Currency Note

Brexit negotiations set to begin this week

By Christopher Nye June 19th, 2017

Brexit negotiations

Three months after Article 50 was triggered, and with the Conservatives yet to form a government, Brexit negotiations are finally set to begin today. Negotiations will be held in Brussels and are due to begin at 10am UK time.

At this stage, it’s impossible to know how discussions will go, but we can expect to see some sterling movement as news filters through over the coming days, weeks and months.

GBP: talks with EU to officially begin at 10am

The last few weeks in the UK have been surprising to say the least. The election didn’t pan out as expected, and the Bank of England shocked everyone last week by edging a step closer to raising interest rates with the 5-3 vote.

However, the moment that the markets and public have been anticipating for some time now starts at the beginning of this week, as the Brexit negotiations officially begin. It will be interesting to see how the negotiations go, as what the nation wants seems to have shifted if the election results are anything to go by. Many analysts are suggesting this could result in a softer Brexit.

In terms of economic data it is fairly quiet this week, but the market will be focused on the opening of Parliament and the Queen’s speech on Wednesday. In addition, the Conservatives are still to confirm an agreement with the Democratic Unionist Party.

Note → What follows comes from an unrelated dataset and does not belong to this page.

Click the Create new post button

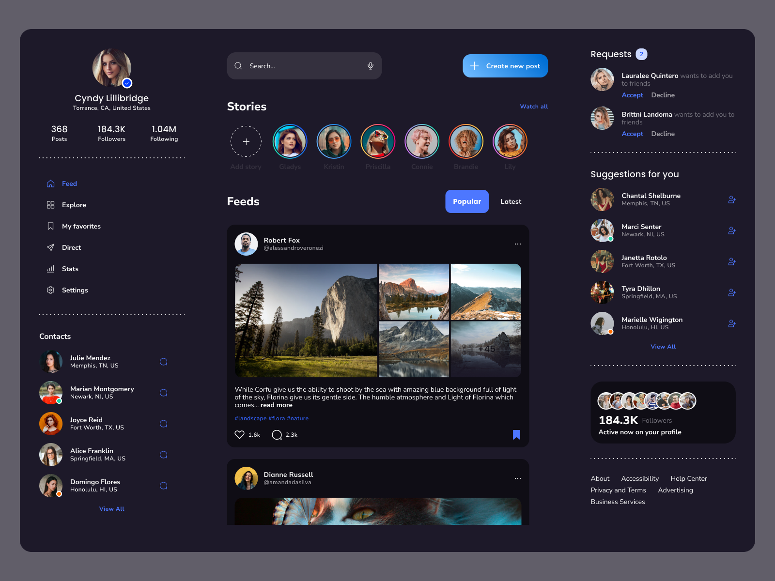505,66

EUR: another Greek tragedy averted as can is kicked again

During the Economic and Financial Affairs Council (Ecofin) meeting, it was agreed that Greece would get the capital injections it so desperately needed. However, Greece did not get everything she wanted and had to make several concessions. Christine Lagarde, the IMF’s managing director, said the deal was the ‘second-best solution’ but the markets took comfort from the news.

Looking ahead to the rest of the week, there will be a lot of focus on the Brexit negotiations. It was reported on Friday that the UK has agreed to sort out its EU ‘divorce bill’ and citizens’ residence rights before starting Brexit trade talks. The progress of these talks will likely be the biggest driver of price action over the coming weeks.

In terms of economic data, much of the attention will be on Friday as the purchasing managers index is set for release for the manufacturing and service sectors.

USD: Trump confirms he is under investigation

It was a fairly quiet end to a busy week on Friday. US consumer sentiment fell in June, with the University of Michigan index dropping from 97.1 to 94.5. This survey is considered one of the key indicators of the US consumer sentiment so the markets will be watching closely.

Wednesday’s Federal Open Market Committee meeting surprised many people, as they are seemingly adamant about normalising policy, brushing off some of the recent bout of weak data. Yet again however, Trump’s actions still cast a seed of doubt in investors’ minds toward further rate hikes this year. In a tweet on Friday he confirmed he is under investigation for firing former FBI Director James Comey.

Looking to the week ahead, it’s fairly quiet on the data front. We’ll be keeping a keen eye on any political developments throughout the week.